[Excerpted passage — start]

Bionic — or thought-controlled — prosthetic arms have been available for a few years, thanks to pioneering work done at the Rehabilitation Institute. With leg amputees outnumbering people who've lost arms and hands, the Chicago researchers are focusing more on lower limbs. Safety is important. If a bionic hand fails, a person drops a glass of water. If a bionic leg fails, a person falls down stairs.

The Willis Tower climb will be the bionic leg's first test in the public eye, said lead researcher Levi Hargrove of the institute's Center for Bionic Medicine. The climb, called "SkyRise Chicago," is a fundraiser for the institute with about 2,700 people climbing. This is the first time the climb has played a role in the facility's research.

To prepare, Vawter and the scientists have spent hours adjusting the leg's movements. On one recent day, 11 electrodes placed on the skin of Vawter's thigh fed data to the bionic leg's microcomputer. The researchers turned over the "steering" to Vawter.

He kicked a soccer ball, walked around the room and climbed stairs. The researchers beamed.

Vawter likes the bionic leg. Compared to his regular prosthetic, it's more responsive and more fluid. As an engineer, he enjoys learning how the leg works.

It started with surgery in 2009. When Vawter's leg was amputated, a surgeon repositioned the residual spaghetti-like nerves that normally would carry signals to the lower leg and sewed them to new spots on his hamstring. That would allow Vawter one day to be able to use a bionic leg, even though the technology was years away.

The surgery is called "targeted muscle reinnervation" and it's like "rewiring the patient," Hargrove said. "And now when he just thinks about moving his ankle, his hamstring moves and we're able to tell the prosthesis how to move appropriately."

To one generation it sounds like "The Six Million Dollar Man," a 1970s TV show featuring a rebuilt hero. A younger generation may think of Luke Skywalker's bionic hand.

[Excerpted passage — finish]
[Dataset records — start]

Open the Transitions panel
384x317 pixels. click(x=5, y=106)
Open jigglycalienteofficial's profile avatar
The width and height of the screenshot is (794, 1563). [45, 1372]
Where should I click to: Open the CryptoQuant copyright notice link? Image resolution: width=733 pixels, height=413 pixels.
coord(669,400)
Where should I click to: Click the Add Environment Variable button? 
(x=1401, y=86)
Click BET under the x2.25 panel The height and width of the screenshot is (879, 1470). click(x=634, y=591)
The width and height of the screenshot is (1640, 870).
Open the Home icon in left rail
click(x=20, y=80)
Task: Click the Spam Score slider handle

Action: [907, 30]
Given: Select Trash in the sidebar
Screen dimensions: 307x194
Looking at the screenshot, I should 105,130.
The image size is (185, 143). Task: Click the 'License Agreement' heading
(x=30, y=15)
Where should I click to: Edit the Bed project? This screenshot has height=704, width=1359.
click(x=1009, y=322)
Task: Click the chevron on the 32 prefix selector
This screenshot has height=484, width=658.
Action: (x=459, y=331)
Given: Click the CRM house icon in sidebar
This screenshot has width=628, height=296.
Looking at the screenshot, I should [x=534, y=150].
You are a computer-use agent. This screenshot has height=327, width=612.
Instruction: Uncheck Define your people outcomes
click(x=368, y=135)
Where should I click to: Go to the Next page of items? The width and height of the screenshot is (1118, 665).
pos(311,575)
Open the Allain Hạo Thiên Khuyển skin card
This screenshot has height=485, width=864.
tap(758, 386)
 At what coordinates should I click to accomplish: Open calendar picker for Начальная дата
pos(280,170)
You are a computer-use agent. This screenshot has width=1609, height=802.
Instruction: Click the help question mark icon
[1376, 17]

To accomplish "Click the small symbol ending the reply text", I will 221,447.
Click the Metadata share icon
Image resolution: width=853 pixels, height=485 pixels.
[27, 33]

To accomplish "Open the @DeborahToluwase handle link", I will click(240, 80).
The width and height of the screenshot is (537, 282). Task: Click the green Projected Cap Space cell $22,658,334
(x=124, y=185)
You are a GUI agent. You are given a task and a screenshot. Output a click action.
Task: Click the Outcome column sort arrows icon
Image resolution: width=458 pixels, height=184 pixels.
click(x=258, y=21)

[Dataset records — finish]

Task item: Please list the things Vawter did once the researchers turned the "steering" over to him, as given in the bionic leg passage above.

Finished exercise:
- Kicked a soccer ball
- Walked around the room
- Climbed stairs